Gemma honestly had not anticipated that asking about the person who had become the ghoul would be such a contentious subject. She could have anticipated that some might think it had been a result of a crime, and that some would condemn him.
But she had not anticipated what seemed like a bitter and well-trodden discussion about the cult in the next town over. Just hearing that line of argument had made her blood boil. There was nothing wrong with young people deciding to leave their family business and take up religious duties.
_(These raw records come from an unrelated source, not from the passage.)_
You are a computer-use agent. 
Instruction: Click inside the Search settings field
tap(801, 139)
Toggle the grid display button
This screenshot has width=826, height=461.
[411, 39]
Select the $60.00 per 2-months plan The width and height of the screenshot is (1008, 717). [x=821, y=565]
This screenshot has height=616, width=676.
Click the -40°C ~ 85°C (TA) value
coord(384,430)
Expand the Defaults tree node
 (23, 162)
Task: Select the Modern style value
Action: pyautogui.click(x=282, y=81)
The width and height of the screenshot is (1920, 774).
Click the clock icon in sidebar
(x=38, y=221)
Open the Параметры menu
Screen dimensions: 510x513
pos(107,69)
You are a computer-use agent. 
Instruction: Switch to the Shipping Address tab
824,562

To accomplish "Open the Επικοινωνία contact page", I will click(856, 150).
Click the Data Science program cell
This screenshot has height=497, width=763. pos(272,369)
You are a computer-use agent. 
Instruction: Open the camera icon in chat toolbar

It was selfish and short-sighted to condemn that. Even if one of them turned up dead a few months later and then started eating corpses- well, it was irrational to blame the whole group for that. One rotten apple can't spoil the barrel if it rolls away and rots somewhere else.
“This is the first I’ve heard about a new church,” she said, frowning slightly. “Priests usually come through the university. But I’ve never heard of whoever this is.”
That was strange. The old religion was not thriving, to say the least.
'But if the locals are outright hostile, I suppose it makes sense that they keep to themselves a bit.'
Gemma’s family, growing up, had been quite religious. That had only partly come from the family business of caring for the dead. It was simply a foundation of small-town life, back in those days. But in the last 50 years, it had been slowly dwindling. The war had been a shock, for certain. For some reason, nobody wanted to worship death anymore when it was all around them.
The bells on the cafe door chimed again. The city worker mopped sweat from his hairline with a sleeve, looking harried. “Thank you for waiting,” he said. “Let’s be off, shall we?”
He drove them back to the city hall, where they collected a nice check and some messages of appreciation, and then the three were left alone in the lobby. The nervous young man whose name Gemma had completely forgotten seemed very glad to leave them at an elevator and hide back in his open plan office.
Sunshine stretched, and then put his check into the wallet that he’d claimed to have forgotten at home. He looked enormously satisfied. “Well then, to the university?”
Samantha shook her head. “Not for me, thanks. I have other plans for the day.” She glanced behind Sunshine. Gemma followed her gaze but saw only an aerial photo of the town, encased in thick, shiny glass.
“You have friends?” Sunshine prodded, eyes sparkling. “Serious Samantha is already booked for the weekend?”
Her voice was cold. “I have a dead fiancé whose parents live nearby, so I should stop in.”
Sunshine flinched. “I didn’t mean…. I’m sorry.”
Gemma pressed her lips together very tightly, not trusting her expressions. She didn’t know if Samantha would appreciate sympathy. They made their way to the train station and Samantha strode through the first gates without comment or a goodbye.
Only once she was out of sight did Gemma turn a withering look on her companion. “You are an idiot,” she said.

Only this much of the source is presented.